J.-P. Defrain : Est-ce que l'aide financière de la France a joué un rôle important dans l'implantation de Toyota ? À combien évaluez-vous le montant des aides publiques ?
C. Pierret : Les aides publiques sont, sur ce dossier, très nettement inférieures à ce qu'elles sont sur d'autres dossiers au cours des dix ou quinze dernières années. En pourcentage du montant de l'investissement total, cela est très faible. Cela n'a pas été décisif. Ce qui a été important c'est la confirmation de l'entrée de la France dans l'euro. Les Japonais y tenaient absolument. Il fallait qu'ils soient à l'intérieur d'un marché où l'euro est la monnaie unique. (Mais aussi, Ndlr) l'importance des infrastructures, le sentiment que l'esprit d'entreprise était bien la direction que prônait le gouvernement français, la formation et la qualité des salariés. Au-delà de cela, je crois que les aides publiques sont un adjuvant intéressant mais qu'elles n'ont pas été du tout déterminantes. Si vous voulez, Toyota n'est pas un chasseur de primes.
J.-P. Defrain : On ne sait pas en tout cas ce que la France va donner ?
C. Pierret : Si, on sait ce que la France s'apprête à donner.
J.-P. Defrain : Oui, mais vous ne le dites pas.
C. Pierret : Je peux vous dire un chiffre très simple : par exemple, la prime d'aménagement du territoire c'est 20 millions de francs. 20 millions de francs à rapporter avec un investissement global de Toyota de 4 milliards de francs. Vous voyez que ce n'est pas vraiment décisif.
J.-P. Defrain : Venons-en à la question de la concurrence : l'égalité de concurrence entre Toyota et les constructeurs français. Toyota va engager des jeunes.

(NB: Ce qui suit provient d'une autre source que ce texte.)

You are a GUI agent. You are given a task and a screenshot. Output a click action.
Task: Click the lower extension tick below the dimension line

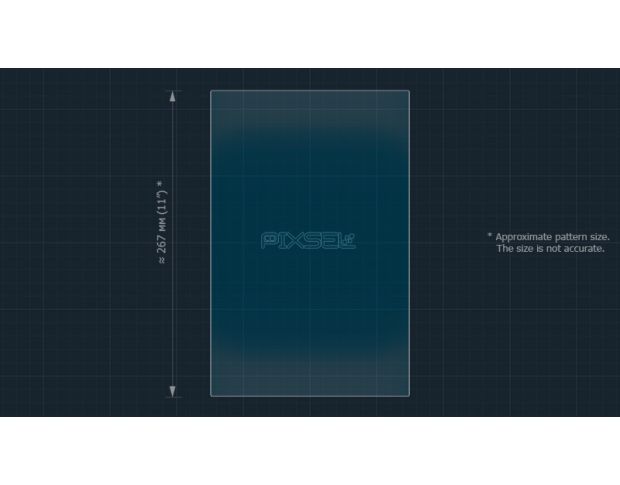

Alors, comment refuser aux constructeurs français de rajeunir leurs effectifs comme ils le souhaitent ?
C. Pierret : Un gouvernement français ne refuse pas du tout aux constructeurs français d'embaucher des jeunes.
J.-P. Defrain : Non, mais de rajeunir leurs effectifs, visiblement oui.
C. Pierret : Au contraire, au contraire. Simplement, il faut savoir comment on le fait. Le choix du précédent gouvernement avait été d'étudier – et finalement de refuser, parce que ce n'était pas possible budgétairement, pour le pays – des aides du type classique Fonds national de l'emploi, comme cela aurait pu être fait depuis des années. Et, aujourd'hui, on s'oriente plutôt vers des contacts qui seront pris au cours des prochaines semaines ou des prochains mois, avec les constructeurs français, entre le ministère de Mme Aubry et le mien, d'une part, et les constructeurs, d'autre part, pour faire en sorte que s'il y a modulation, aménagement du temps de travail et en même temps rajeunissement, l'État puisse apporter son soutien à une démarche contractuelle négociée et qui ne soit pas purement et simplement budgétaire.
J.-P. Defrain : C'est ce qu'il faut comprendre quand Mme Aubry disait ce matin, chez Olivier Mazerolle : « On va les aider, les constructeurs français, à condition qu'ils s'aident » ?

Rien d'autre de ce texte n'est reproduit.